The Malaysian Capacity Development Network for Sustainable Water Management (MyCDNet) organized and conducted an Advanced Training of Trainers on River Pollution Public Outreach Programme on 17–18 October 2018. This was a follow-up training workshop on the River Pollution ToT held in November 2017.
The first full day was held in JPS Ampang, Kuala Lumpur. It covered the basic information followed by case studies; lessons learnt; crises and mitigation; legislations; current technology and practices; and effective stakeholder engagement and management. Presentations by lead trainer Dr Kalithasan Kailasam and speakers from Department of Environment (DOE), Lembaga Urus Air Selangor (LUAS), Department of Irrigation & Drainage Malaysia, Local Agenda 21 Kuala Lumpur, and KUB-Berjaya Enviro were in-depth and enlightening. The day ended with some lively role-playing facilitated by Mr James Warren, Head of Section of Indah Water Training Centre.
The second day was organized in the Klang River Outdoor Classroom. Participants had the opportunity to get down to the pristine upstream of Klang River and received hands-on training at the Open Classroom to measure the quality of the river through physical, chemical and biological monitoring, as well as to learn the nature of a river to better appreciate it. It was followed by pollution mapping and mitigation, as participants adjourned 1 km downstream to the commercial and polluted parts of Klang River.
All participants gave positive feedback and especially enjoyed the outdoor learning. Some even requested for a 3-day training instead of a 2-day course.
This Advanced ToT was carried out in collaboration with Global Environment Centre (GEC) and Asia Pacific Environmental Consultants (ASPEC), with support from Cap-Net UNDP to build capacity of water professionals, capacity builders, local authorities’ and others to safeguard the sustainability of the public outreach programmes to monitor and prevent river pollution through effective stakeholder engagement.
According to the DOE Environmental Report published in yearly basis, the main sources of organic water pollution are domestic and industrial sewage, effluents from agro-industries and animal husbandry. In urban and industrial areas, organic pollution of water from both point and non-point sources have resulted in environmental problems and adversely affect riverine biodiversity.

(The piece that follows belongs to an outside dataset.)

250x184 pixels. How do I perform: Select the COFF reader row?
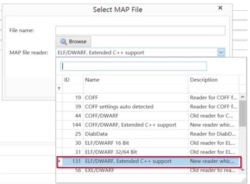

Rivers which pass through urban and human settlements suffer the worst degradation and are subjected to heavy solid and liquid waste disposal from squatter settlements, drainage effluents from commercial and housing areas, food centers, wet markets, and silt loads from land clearing. Rivers need to be managed in an integrated and holistic manner involving all major stakeholders who have interest and benefits from better-managed rivers.
The widespread adoption of sustainable water management requires large-scale attitude and behavioural change. The role of effective facilitators who can engage with a broad audience, translate information into meaningful terms, build real interest and a commitment to action, is powerful and effective to effect change. These were emphasized under the Advanced ToT on River Pollution Public Outreach Programme.